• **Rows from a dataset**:
********************

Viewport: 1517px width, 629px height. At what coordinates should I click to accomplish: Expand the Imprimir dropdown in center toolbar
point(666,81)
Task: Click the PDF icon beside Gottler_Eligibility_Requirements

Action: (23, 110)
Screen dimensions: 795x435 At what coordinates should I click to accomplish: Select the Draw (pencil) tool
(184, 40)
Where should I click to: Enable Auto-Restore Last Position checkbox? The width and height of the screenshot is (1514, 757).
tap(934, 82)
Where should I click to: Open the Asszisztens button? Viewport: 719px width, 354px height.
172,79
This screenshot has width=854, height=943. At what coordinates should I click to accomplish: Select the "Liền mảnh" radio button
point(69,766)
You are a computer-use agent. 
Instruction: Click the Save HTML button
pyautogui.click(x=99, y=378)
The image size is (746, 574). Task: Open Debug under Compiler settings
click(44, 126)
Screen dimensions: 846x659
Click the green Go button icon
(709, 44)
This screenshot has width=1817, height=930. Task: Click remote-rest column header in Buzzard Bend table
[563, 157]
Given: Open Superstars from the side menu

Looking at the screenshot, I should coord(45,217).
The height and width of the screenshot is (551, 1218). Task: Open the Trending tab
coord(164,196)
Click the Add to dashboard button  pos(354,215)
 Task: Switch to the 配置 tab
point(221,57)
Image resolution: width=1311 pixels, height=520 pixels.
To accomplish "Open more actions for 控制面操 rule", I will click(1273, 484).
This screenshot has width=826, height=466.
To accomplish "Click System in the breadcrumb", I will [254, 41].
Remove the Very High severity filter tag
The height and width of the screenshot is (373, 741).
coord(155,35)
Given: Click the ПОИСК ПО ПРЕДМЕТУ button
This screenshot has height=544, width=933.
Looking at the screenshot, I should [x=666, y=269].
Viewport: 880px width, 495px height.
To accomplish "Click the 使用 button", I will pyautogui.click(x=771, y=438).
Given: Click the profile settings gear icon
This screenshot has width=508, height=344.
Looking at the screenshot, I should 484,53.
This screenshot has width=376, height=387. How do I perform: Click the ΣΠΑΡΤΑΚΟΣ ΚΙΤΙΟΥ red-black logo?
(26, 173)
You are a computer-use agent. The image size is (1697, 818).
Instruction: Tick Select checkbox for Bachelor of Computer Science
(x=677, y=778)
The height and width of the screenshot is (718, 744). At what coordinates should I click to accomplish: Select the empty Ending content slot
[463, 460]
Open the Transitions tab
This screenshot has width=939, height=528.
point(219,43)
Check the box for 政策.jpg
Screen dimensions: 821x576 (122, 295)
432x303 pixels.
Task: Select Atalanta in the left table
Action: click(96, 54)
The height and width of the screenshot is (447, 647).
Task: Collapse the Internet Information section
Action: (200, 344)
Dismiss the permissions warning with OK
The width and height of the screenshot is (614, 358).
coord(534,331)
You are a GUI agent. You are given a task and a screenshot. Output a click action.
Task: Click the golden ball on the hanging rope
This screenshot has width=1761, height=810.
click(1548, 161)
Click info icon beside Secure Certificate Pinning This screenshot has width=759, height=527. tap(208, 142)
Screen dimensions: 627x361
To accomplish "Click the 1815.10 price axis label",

********************

Update the records above by changing every "Viewport" to "Window" and keeping everything else the same.

• **TASK RESULT**:
Window: 1517px width, 629px height. At what coordinates should I click to accomplish: Expand the Imprimir dropdown in center toolbar
point(666,81)
Task: Click the PDF icon beside Gottler_Eligibility_Requirements

Action: (23, 110)
Screen dimensions: 795x435 At what coordinates should I click to accomplish: Select the Draw (pencil) tool
(184, 40)
Where should I click to: Enable Auto-Restore Last Position checkbox? The width and height of the screenshot is (1514, 757).
tap(934, 82)
Where should I click to: Open the Asszisztens button? Window: 719px width, 354px height.
172,79
This screenshot has width=854, height=943. At what coordinates should I click to accomplish: Select the "Liền mảnh" radio button
point(69,766)
You are a computer-use agent. 
Instruction: Click the Save HTML button
pyautogui.click(x=99, y=378)
The image size is (746, 574). Task: Open Debug under Compiler settings
click(44, 126)
Screen dimensions: 846x659
Click the green Go button icon
(709, 44)
This screenshot has width=1817, height=930. Task: Click remote-rest column header in Buzzard Bend table
[563, 157]
Given: Open Superstars from the side menu

Looking at the screenshot, I should coord(45,217).
The height and width of the screenshot is (551, 1218). Task: Open the Trending tab
coord(164,196)
Click the Add to dashboard button  pos(354,215)
 Task: Switch to the 配置 tab
point(221,57)
Image resolution: width=1311 pixels, height=520 pixels.
To accomplish "Open more actions for 控制面操 rule", I will click(1273, 484).
This screenshot has width=826, height=466.
To accomplish "Click System in the breadcrumb", I will [254, 41].
Remove the Very High severity filter tag
The height and width of the screenshot is (373, 741).
coord(155,35)
Given: Click the ПОИСК ПО ПРЕДМЕТУ button
This screenshot has height=544, width=933.
Looking at the screenshot, I should [x=666, y=269].
Window: 880px width, 495px height.
To accomplish "Click the 使用 button", I will pyautogui.click(x=771, y=438).
Given: Click the profile settings gear icon
This screenshot has width=508, height=344.
Looking at the screenshot, I should 484,53.
This screenshot has width=376, height=387. How do I perform: Click the ΣΠΑΡΤΑΚΟΣ ΚΙΤΙΟΥ red-black logo?
(26, 173)
You are a computer-use agent. The image size is (1697, 818).
Instruction: Tick Select checkbox for Bachelor of Computer Science
(x=677, y=778)
The height and width of the screenshot is (718, 744). At what coordinates should I click to accomplish: Select the empty Ending content slot
[463, 460]
Open the Transitions tab
This screenshot has width=939, height=528.
point(219,43)
Check the box for 政策.jpg
Screen dimensions: 821x576 (122, 295)
432x303 pixels.
Task: Select Atalanta in the left table
Action: click(96, 54)
The height and width of the screenshot is (447, 647).
Task: Collapse the Internet Information section
Action: (200, 344)
Dismiss the permissions warning with OK
The width and height of the screenshot is (614, 358).
coord(534,331)
You are a GUI agent. You are given a task and a screenshot. Output a click action.
Task: Click the golden ball on the hanging rope
This screenshot has width=1761, height=810.
click(1548, 161)
Click info icon beside Secure Certificate Pinning This screenshot has width=759, height=527. tap(208, 142)
Screen dimensions: 627x361
To accomplish "Click the 1815.10 price axis label",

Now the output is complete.